:: What you are asked to do ::
The expected output is every line of the data exactly as shown, minus the images.

Dataset items
* * * * * * * * *
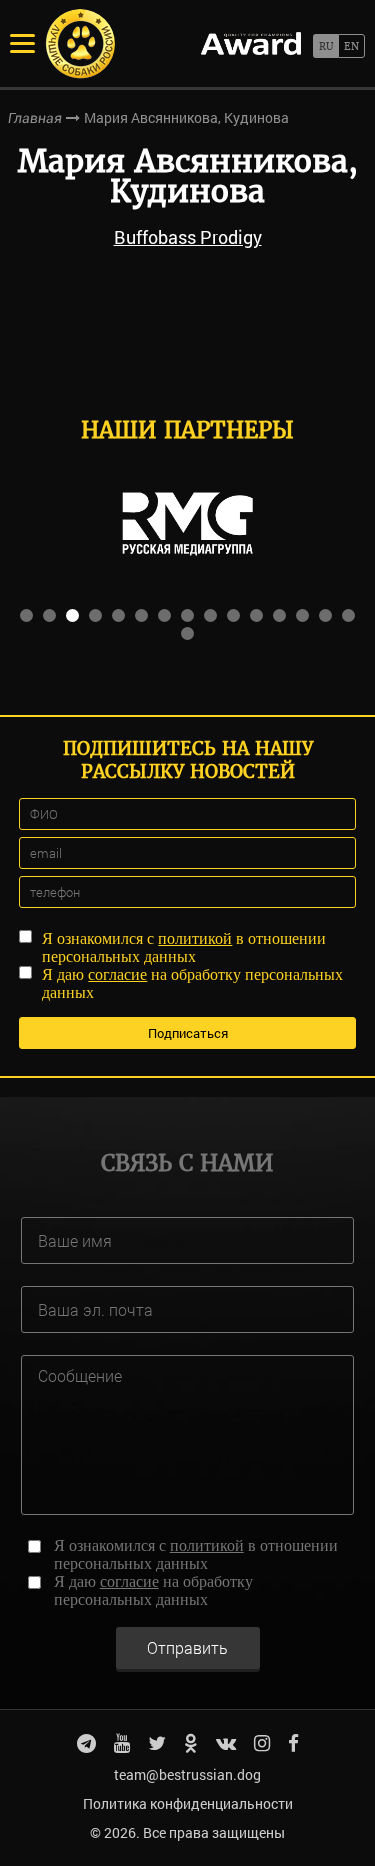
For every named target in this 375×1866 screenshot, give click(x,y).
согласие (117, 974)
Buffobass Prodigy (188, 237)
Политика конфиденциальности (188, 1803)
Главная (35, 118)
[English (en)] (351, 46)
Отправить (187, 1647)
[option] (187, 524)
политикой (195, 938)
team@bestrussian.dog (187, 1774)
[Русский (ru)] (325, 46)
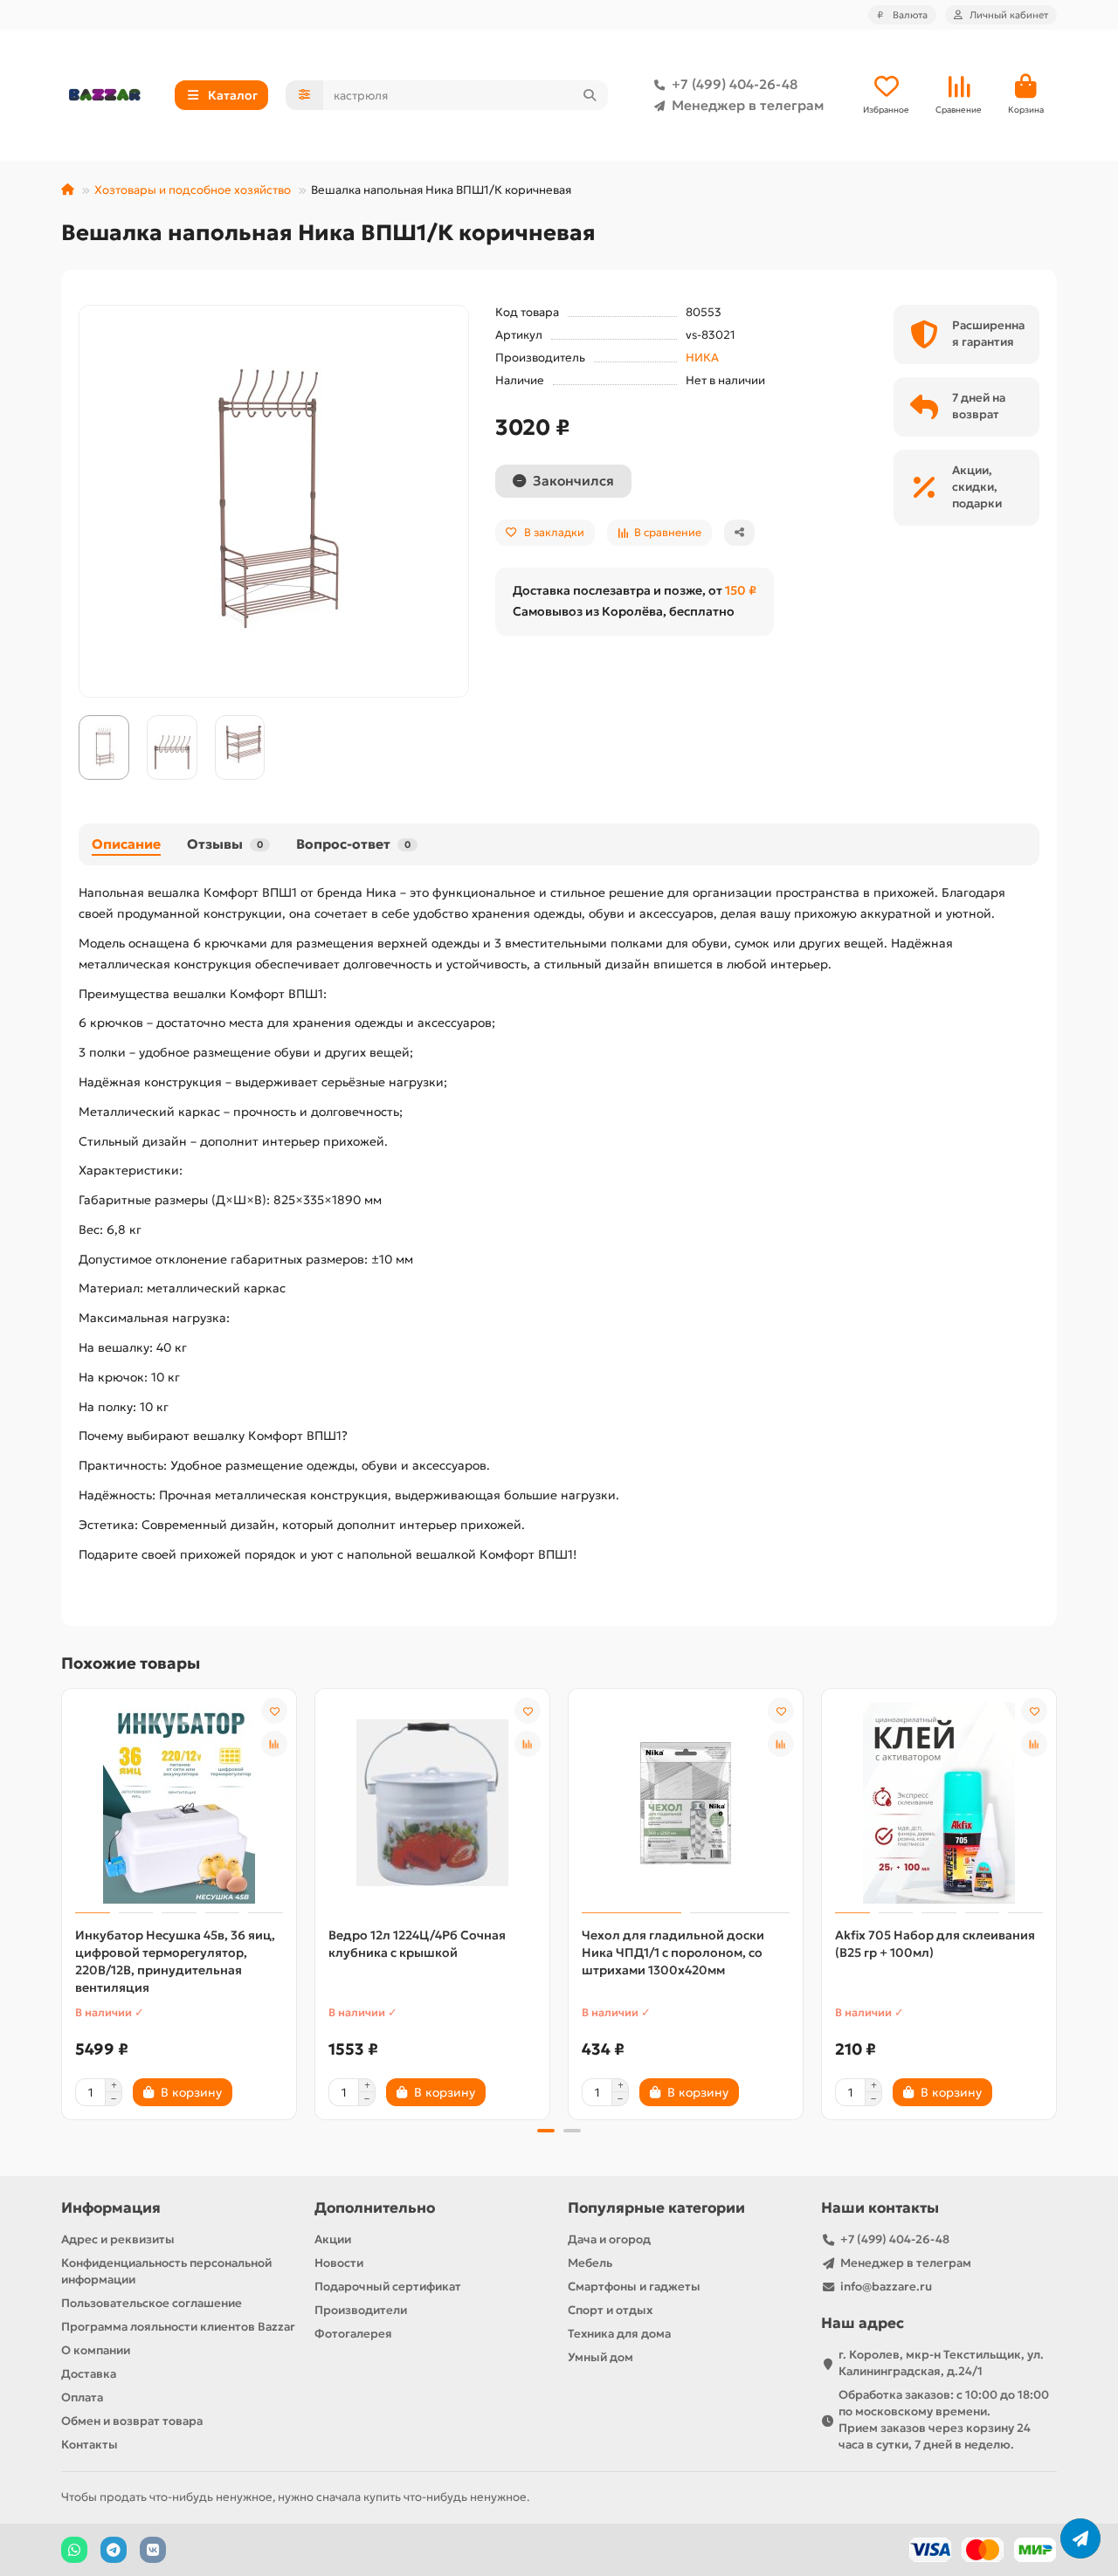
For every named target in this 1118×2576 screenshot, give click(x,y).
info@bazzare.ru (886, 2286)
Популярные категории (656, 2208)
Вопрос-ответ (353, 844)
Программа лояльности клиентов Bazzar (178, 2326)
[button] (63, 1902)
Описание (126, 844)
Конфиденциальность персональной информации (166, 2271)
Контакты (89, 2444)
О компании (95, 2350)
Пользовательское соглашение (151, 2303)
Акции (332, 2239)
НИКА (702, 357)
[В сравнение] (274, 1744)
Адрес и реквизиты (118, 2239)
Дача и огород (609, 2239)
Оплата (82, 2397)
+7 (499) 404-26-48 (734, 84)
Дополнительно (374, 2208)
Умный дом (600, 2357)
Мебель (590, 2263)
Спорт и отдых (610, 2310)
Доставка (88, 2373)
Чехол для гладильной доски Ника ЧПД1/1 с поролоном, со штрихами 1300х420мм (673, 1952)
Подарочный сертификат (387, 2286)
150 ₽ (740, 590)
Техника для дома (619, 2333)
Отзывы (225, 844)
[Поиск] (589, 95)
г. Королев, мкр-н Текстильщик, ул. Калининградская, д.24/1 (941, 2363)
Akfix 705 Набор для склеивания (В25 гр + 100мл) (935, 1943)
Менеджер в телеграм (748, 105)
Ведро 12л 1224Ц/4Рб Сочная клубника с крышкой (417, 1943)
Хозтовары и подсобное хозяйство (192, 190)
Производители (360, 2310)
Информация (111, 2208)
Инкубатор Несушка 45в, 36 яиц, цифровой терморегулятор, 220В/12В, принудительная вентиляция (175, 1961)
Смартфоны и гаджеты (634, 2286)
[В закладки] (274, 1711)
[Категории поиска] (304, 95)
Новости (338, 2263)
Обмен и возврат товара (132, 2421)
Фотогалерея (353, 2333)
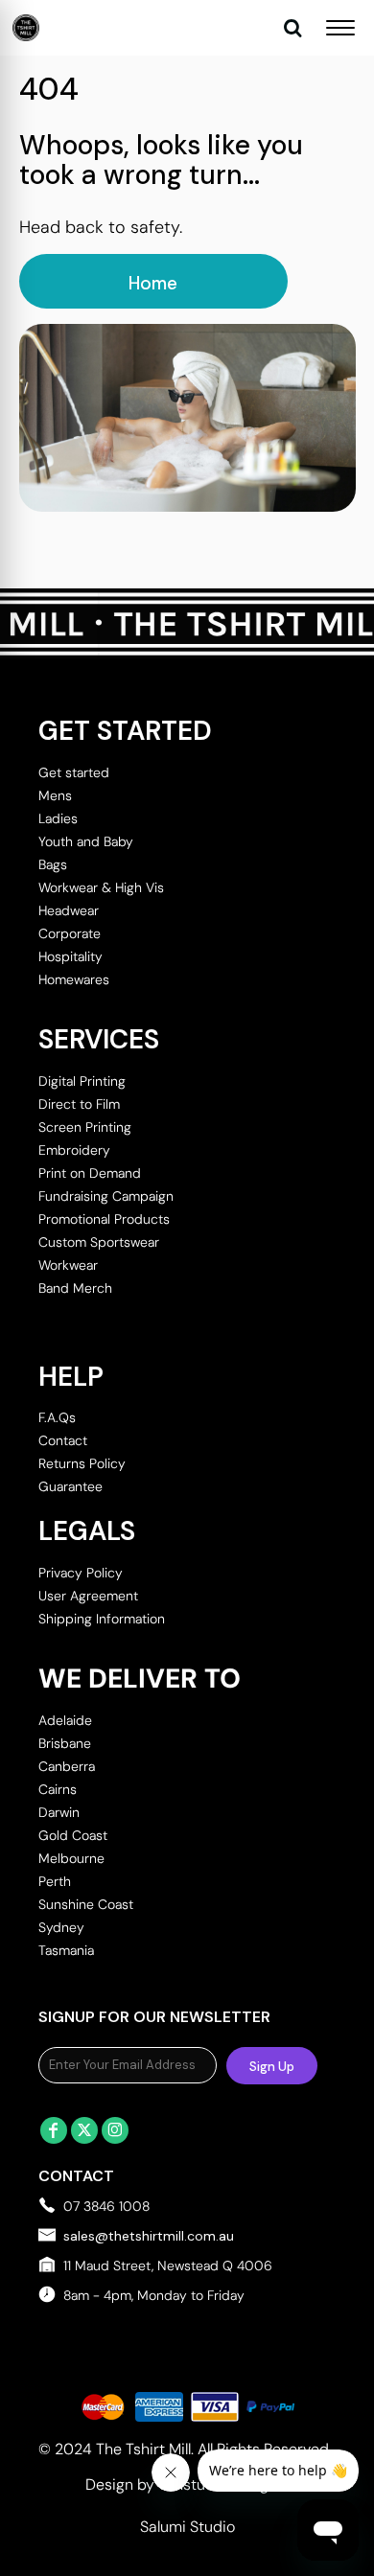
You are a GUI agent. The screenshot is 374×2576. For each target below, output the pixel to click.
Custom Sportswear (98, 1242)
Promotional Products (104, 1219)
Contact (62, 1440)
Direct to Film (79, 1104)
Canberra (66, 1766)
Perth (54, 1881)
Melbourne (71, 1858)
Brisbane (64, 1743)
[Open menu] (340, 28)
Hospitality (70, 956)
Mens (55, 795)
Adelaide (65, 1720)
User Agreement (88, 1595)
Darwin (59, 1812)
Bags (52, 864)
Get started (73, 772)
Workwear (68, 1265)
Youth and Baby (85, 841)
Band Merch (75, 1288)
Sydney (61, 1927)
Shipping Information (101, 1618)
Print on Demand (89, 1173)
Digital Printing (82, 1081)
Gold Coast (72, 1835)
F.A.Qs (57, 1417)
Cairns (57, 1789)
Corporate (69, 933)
* * * * * * * * *
:: The completed task ::
For every named target in this 375×1866 screenshot, give click(x,y).
согласие (117, 974)
Buffobass Prodigy (188, 237)
Политика конфиденциальности (188, 1803)
Главная (35, 118)
[English (en)] (351, 46)
Отправить (187, 1647)
[option] (187, 524)
политикой (195, 938)
team@bestrussian.dog (187, 1774)
[Русский (ru)] (325, 46)
For every named target in this 1118×2576 screenshot, give click(x,y).
info@bazzare.ru (886, 2286)
Популярные категории (656, 2208)
Вопрос-ответ (353, 844)
Программа лояльности клиентов Bazzar (178, 2326)
[button] (63, 1902)
Описание (126, 844)
Конфиденциальность персональной информации (166, 2271)
Контакты (89, 2444)
О компании (95, 2350)
Пользовательское соглашение (151, 2303)
Акции (332, 2239)
НИКА (702, 357)
[В сравнение] (274, 1744)
Адрес и реквизиты (118, 2239)
Дача и огород (609, 2239)
Оплата (82, 2397)
+7 (499) 404-26-48 (734, 84)
Дополнительно (374, 2208)
Умный дом (600, 2357)
Мебель (590, 2263)
Спорт и отдых (610, 2310)
Доставка (88, 2373)
Чехол для гладильной доски Ника ЧПД1/1 с поролоном, со штрихами 1300х420мм (673, 1952)
Подарочный сертификат (387, 2286)
150 ₽ (740, 590)
Техника для дома (619, 2333)
Отзывы (225, 844)
[Поиск] (589, 95)
г. Королев, мкр-н Текстильщик, ул. Калининградская, д.24/1 (941, 2363)
Akfix 705 Набор для склеивания (В25 гр + 100мл) (935, 1943)
Менеджер в телеграм (748, 105)
Ведро 12л 1224Ц/4Рб Сочная клубника с крышкой (417, 1943)
Хозтовары и подсобное хозяйство (192, 190)
Производители (360, 2310)
Информация (111, 2208)
Инкубатор Несушка 45в, 36 яиц, цифровой терморегулятор, 220В/12В, принудительная вентиляция (175, 1961)
Смартфоны и гаджеты (634, 2286)
[В закладки] (274, 1711)
[Категории поиска] (304, 95)
Новости (338, 2263)
Обмен и возврат товара (132, 2421)
Фотогалерея (353, 2333)
You are a GUI agent. The screenshot is 374×2576. For each target below, output the pixel to click.
Custom Sportswear (98, 1242)
Promotional Products (104, 1219)
Contact (62, 1440)
Direct to Film (79, 1104)
Canberra (66, 1766)
Perth (54, 1881)
Melbourne (71, 1858)
Brisbane (64, 1743)
[Open menu] (340, 28)
Hospitality (70, 956)
Mens (55, 795)
Adelaide (65, 1720)
User Agreement (88, 1595)
Darwin (59, 1812)
Bags (52, 864)
Get started (73, 772)
Workwear (68, 1265)
Youth and Baby (85, 841)
Band Merch (75, 1288)
Sydney (61, 1927)
Shipping Information (101, 1618)
Print on Demand (89, 1173)
Digital Printing (82, 1081)
Gold Coast (72, 1835)
F.A.Qs (57, 1417)
Cairns (57, 1789)
Corporate (69, 933)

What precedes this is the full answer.